- WHAT YOU HAVE TO DO: Copy out each line from the start of the material below until the line with "2020 (222, 190)", that line included.

···

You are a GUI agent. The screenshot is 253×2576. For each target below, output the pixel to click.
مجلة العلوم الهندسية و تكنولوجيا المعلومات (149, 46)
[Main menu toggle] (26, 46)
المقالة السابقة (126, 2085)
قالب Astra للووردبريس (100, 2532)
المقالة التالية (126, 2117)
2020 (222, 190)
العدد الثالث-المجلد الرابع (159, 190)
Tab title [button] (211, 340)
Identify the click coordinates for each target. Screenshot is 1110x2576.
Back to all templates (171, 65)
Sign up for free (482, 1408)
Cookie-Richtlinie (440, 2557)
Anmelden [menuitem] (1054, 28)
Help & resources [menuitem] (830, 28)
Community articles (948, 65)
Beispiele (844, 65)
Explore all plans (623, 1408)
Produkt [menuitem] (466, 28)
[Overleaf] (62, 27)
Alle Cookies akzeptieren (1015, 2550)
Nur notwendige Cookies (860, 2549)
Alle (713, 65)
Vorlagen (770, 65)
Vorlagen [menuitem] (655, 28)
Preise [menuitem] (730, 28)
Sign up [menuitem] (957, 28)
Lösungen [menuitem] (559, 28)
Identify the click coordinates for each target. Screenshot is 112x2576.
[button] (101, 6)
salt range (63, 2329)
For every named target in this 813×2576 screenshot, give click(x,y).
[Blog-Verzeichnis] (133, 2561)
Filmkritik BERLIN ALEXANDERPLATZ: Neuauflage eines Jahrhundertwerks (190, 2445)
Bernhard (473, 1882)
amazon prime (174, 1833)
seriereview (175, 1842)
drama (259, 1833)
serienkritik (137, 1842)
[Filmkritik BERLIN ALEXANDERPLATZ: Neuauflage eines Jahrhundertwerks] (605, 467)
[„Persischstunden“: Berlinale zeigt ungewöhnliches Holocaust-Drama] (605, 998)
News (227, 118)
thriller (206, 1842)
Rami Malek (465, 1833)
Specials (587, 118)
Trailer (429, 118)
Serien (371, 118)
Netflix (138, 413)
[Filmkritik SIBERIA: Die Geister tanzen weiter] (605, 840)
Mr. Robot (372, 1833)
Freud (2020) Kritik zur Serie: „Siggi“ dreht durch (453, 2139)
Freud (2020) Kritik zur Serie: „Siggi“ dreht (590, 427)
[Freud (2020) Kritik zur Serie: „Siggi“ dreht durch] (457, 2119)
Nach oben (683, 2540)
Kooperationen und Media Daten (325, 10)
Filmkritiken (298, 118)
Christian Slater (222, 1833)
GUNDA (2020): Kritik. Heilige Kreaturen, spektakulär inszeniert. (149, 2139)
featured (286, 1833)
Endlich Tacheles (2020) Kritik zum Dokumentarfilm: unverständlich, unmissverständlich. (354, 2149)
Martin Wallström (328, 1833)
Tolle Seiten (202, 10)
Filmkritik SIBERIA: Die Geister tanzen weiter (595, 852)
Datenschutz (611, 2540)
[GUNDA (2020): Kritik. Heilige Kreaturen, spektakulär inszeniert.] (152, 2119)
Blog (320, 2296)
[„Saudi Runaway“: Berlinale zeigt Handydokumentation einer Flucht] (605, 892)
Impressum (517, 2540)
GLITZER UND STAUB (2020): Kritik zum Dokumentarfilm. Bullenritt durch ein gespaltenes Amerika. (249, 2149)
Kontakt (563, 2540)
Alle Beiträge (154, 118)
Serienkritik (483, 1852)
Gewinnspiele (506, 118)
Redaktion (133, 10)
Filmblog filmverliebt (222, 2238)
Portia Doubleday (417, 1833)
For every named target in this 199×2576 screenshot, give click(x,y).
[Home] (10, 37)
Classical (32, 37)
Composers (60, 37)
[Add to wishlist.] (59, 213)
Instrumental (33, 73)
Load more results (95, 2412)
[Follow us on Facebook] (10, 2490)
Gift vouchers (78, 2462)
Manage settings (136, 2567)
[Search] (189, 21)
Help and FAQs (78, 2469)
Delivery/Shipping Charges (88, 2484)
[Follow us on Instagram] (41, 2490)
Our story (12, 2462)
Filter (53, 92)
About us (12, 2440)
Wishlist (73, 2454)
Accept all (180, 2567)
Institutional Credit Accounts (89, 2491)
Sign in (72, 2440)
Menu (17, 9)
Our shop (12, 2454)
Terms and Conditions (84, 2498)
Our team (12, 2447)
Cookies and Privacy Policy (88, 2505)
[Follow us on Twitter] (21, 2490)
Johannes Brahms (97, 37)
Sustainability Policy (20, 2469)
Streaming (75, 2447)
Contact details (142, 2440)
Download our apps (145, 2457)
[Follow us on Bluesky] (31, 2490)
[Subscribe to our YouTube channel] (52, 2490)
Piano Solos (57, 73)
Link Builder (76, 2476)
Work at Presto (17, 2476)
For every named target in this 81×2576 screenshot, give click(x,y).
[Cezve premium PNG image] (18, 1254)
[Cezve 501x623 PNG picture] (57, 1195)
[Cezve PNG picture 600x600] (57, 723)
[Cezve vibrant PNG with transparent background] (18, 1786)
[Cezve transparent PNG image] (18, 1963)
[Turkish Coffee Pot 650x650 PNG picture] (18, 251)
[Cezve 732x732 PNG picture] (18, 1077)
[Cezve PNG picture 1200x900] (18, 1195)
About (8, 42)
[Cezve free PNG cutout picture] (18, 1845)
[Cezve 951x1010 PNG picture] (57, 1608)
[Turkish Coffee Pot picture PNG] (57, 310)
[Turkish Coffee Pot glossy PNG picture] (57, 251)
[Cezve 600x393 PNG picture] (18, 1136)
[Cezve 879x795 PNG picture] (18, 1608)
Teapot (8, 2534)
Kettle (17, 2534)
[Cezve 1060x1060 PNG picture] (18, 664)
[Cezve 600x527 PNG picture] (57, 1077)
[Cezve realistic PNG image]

···

- FINISHED EXERCISE:
You are a GUI agent. The screenshot is 253×2576. For each target below, output the pixel to click.
مجلة العلوم الهندسية و تكنولوجيا المعلومات (149, 46)
[Main menu toggle] (26, 46)
المقالة السابقة (126, 2085)
قالب Astra للووردبريس (100, 2532)
المقالة التالية (126, 2117)
2020 (222, 190)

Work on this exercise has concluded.